— STATED PROBLEM —
Please write out all the records below as a numbered list, leaving out the blank lines.
# START OF ENTRIES SUPPLIED
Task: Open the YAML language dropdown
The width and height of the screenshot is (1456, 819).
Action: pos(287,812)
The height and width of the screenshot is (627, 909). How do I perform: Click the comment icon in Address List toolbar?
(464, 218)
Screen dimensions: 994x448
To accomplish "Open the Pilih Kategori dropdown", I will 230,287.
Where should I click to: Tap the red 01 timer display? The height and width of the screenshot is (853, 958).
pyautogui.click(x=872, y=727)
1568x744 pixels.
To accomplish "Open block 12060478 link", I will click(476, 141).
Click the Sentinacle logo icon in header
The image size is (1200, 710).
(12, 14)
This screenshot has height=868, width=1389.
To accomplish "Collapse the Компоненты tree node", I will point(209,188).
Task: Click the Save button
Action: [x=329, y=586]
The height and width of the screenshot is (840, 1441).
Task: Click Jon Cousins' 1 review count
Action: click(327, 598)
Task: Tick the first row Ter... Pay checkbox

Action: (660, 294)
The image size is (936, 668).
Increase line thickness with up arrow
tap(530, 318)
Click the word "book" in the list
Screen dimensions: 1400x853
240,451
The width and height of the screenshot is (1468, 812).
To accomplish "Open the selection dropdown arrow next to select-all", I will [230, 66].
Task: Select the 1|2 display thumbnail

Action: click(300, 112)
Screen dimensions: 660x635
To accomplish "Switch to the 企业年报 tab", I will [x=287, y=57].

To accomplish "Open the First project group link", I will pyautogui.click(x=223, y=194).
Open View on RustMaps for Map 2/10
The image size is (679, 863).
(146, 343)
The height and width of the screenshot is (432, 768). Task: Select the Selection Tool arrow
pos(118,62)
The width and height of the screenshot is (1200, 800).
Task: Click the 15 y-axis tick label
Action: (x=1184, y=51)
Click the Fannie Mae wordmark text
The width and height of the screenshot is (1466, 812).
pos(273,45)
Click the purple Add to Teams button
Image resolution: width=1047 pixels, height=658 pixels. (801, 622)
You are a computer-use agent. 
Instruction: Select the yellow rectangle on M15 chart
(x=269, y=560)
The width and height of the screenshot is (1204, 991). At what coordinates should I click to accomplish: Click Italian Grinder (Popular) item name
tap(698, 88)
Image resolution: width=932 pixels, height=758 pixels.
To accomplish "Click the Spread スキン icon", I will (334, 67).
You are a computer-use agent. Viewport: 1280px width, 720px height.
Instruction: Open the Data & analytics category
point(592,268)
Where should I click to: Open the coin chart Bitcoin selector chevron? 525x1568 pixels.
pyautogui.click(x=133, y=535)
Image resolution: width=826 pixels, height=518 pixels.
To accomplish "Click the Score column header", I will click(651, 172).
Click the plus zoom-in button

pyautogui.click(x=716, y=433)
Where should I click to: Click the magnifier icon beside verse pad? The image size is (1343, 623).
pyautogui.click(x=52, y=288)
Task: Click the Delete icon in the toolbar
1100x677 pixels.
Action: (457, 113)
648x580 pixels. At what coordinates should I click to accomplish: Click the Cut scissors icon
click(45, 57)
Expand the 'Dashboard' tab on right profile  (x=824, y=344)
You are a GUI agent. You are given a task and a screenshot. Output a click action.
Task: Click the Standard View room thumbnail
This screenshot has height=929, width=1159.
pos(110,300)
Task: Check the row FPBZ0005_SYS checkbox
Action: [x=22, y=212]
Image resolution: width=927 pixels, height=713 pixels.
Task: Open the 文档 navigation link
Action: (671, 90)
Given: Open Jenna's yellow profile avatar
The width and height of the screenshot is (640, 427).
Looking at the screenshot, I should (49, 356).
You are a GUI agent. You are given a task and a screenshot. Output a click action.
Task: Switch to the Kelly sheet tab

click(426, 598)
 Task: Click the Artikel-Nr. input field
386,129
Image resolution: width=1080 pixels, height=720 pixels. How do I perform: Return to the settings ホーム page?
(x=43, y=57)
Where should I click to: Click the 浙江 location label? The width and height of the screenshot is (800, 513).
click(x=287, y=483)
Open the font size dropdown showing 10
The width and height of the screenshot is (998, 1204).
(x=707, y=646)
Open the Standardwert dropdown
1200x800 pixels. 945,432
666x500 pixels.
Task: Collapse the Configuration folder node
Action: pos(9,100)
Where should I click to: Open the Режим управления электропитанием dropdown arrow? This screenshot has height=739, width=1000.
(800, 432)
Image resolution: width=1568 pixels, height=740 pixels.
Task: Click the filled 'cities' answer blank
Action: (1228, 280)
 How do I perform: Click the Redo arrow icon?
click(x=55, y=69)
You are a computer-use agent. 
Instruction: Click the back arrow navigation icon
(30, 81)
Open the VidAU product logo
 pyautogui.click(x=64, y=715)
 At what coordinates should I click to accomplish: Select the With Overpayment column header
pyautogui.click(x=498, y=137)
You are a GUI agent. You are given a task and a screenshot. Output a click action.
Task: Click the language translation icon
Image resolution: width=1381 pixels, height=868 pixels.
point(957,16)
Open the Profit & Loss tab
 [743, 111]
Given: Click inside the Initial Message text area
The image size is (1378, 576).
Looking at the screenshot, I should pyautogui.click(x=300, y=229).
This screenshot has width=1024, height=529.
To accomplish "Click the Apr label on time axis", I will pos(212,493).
# END OF ENTRIES SUPPLIED
— RESULT BELOW —
1. Task: Open the YAML language dropdown
2. The width and height of the screenshot is (1456, 819).
3. Action: pos(287,812)
4. The height and width of the screenshot is (627, 909). How do I perform: Click the comment icon in Address List toolbar?
5. (464, 218)
6. Screen dimensions: 994x448
7. To accomplish "Open the Pilih Kategori dropdown", I will 230,287.
8. Where should I click to: Tap the red 01 timer display? The height and width of the screenshot is (853, 958).
9. pyautogui.click(x=872, y=727)
10. 1568x744 pixels.
11. To accomplish "Open block 12060478 link", I will click(476, 141).
12. Click the Sentinacle logo icon in header
13. The image size is (1200, 710).
14. (12, 14)
15. This screenshot has height=868, width=1389.
16. To accomplish "Collapse the Компоненты tree node", I will point(209,188).
17. Task: Click the Save button
18. Action: [x=329, y=586]
19. The height and width of the screenshot is (840, 1441).
20. Task: Click Jon Cousins' 1 review count
21. Action: click(327, 598)
22. Task: Tick the first row Ter... Pay checkbox
23. Action: (660, 294)
24. The image size is (936, 668).
25. Increase line thickness with up arrow
26. tap(530, 318)
27. Click the word "book" in the list
28. Screen dimensions: 1400x853
29. 240,451
30. The width and height of the screenshot is (1468, 812).
31. To accomplish "Open the selection dropdown arrow next to select-all", I will [230, 66].
32. Task: Select the 1|2 display thumbnail
33. Action: click(300, 112)
34. Screen dimensions: 660x635
35. To accomplish "Switch to the 企业年报 tab", I will [x=287, y=57].
36. To accomplish "Open the First project group link", I will pyautogui.click(x=223, y=194).
37. Open View on RustMaps for Map 2/10
38. The image size is (679, 863).
39. (146, 343)
40. The height and width of the screenshot is (432, 768). Task: Select the Selection Tool arrow
41. pos(118,62)
42. The width and height of the screenshot is (1200, 800).
43. Task: Click the 15 y-axis tick label
44. Action: (x=1184, y=51)
45. Click the Fannie Mae wordmark text
46. The width and height of the screenshot is (1466, 812).
47. pos(273,45)
48. Click the purple Add to Teams button
49. Image resolution: width=1047 pixels, height=658 pixels. (801, 622)
50. You are a computer-use agent. 
51. Instruction: Select the yellow rectangle on M15 chart
52. (x=269, y=560)
53. The width and height of the screenshot is (1204, 991). At what coordinates should I click to accomplish: Click Italian Grinder (Popular) item name
54. tap(698, 88)
55. Image resolution: width=932 pixels, height=758 pixels.
56. To accomplish "Click the Spread スキン icon", I will (334, 67).
57. You are a computer-use agent. Viewport: 1280px width, 720px height.
58. Instruction: Open the Data & analytics category
59. point(592,268)
60. Where should I click to: Open the coin chart Bitcoin selector chevron? 525x1568 pixels.
61. pyautogui.click(x=133, y=535)
62. Image resolution: width=826 pixels, height=518 pixels.
63. To accomplish "Click the Score column header", I will click(651, 172).
64. Click the plus zoom-in button
65. pyautogui.click(x=716, y=433)
66. Where should I click to: Click the magnifier icon beside verse pad? The image size is (1343, 623).
67. pyautogui.click(x=52, y=288)
68. Task: Click the Delete icon in the toolbar
69. 1100x677 pixels.
70. Action: (457, 113)
71. 648x580 pixels. At what coordinates should I click to accomplish: Click the Cut scissors icon
72. click(45, 57)
73. Expand the 'Dashboard' tab on right profile  (x=824, y=344)
74. You are a GUI agent. You are given a task and a screenshot. Output a click action.
75. Task: Click the Standard View room thumbnail
76. This screenshot has height=929, width=1159.
77. pos(110,300)
78. Task: Check the row FPBZ0005_SYS checkbox
79. Action: [x=22, y=212]
80. Image resolution: width=927 pixels, height=713 pixels.
81. Task: Open the 文档 navigation link
82. Action: (671, 90)
83. Given: Open Jenna's yellow profile avatar
84. The width and height of the screenshot is (640, 427).
85. Looking at the screenshot, I should (49, 356).
86. You are a GUI agent. You are given a task and a screenshot. Output a click action.
87. Task: Switch to the Kelly sheet tab
88. click(426, 598)
89.  Task: Click the Artikel-Nr. input field
90. 386,129
91. Image resolution: width=1080 pixels, height=720 pixels. How do I perform: Return to the settings ホーム page?
92. (x=43, y=57)
93. Where should I click to: Click the 浙江 location label? The width and height of the screenshot is (800, 513).
94. click(x=287, y=483)
95. Open the font size dropdown showing 10
96. The width and height of the screenshot is (998, 1204).
97. (x=707, y=646)
98. Open the Standardwert dropdown
99. 1200x800 pixels. 945,432
100. 666x500 pixels.
101. Task: Collapse the Configuration folder node
102. Action: pos(9,100)
103. Where should I click to: Open the Режим управления электропитанием dropdown arrow? This screenshot has height=739, width=1000.
104. (800, 432)
105. Image resolution: width=1568 pixels, height=740 pixels.
106. Task: Click the filled 'cities' answer blank
107. Action: (1228, 280)
108.  How do I perform: Click the Redo arrow icon?
109. click(x=55, y=69)
110. You are a computer-use agent. 
111. Instruction: Click the back arrow navigation icon
112. (30, 81)
113. Open the VidAU product logo
114.  pyautogui.click(x=64, y=715)
115.  At what coordinates should I click to accomplish: Select the With Overpayment column header
116. pyautogui.click(x=498, y=137)
117. You are a GUI agent. You are given a task and a screenshot. Output a click action.
118. Task: Click the language translation icon
119. Image resolution: width=1381 pixels, height=868 pixels.
120. point(957,16)
121. Open the Profit & Loss tab
122.  [743, 111]
123. Given: Click inside the Initial Message text area
124. The image size is (1378, 576).
125. Looking at the screenshot, I should pyautogui.click(x=300, y=229).
126. This screenshot has width=1024, height=529.
127. To accomplish "Click the Apr label on time axis", I will pos(212,493).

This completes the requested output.